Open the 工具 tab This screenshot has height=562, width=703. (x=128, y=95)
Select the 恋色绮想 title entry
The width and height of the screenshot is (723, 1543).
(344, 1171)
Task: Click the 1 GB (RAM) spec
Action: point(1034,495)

_____

* [To do]
Please quote every one of the records above word for word, keeping each line as it appears.

* [Result below]
Open the 工具 tab This screenshot has height=562, width=703. (x=128, y=95)
Select the 恋色绮想 title entry
The width and height of the screenshot is (723, 1543).
(344, 1171)
Task: Click the 1 GB (RAM) spec
Action: point(1034,495)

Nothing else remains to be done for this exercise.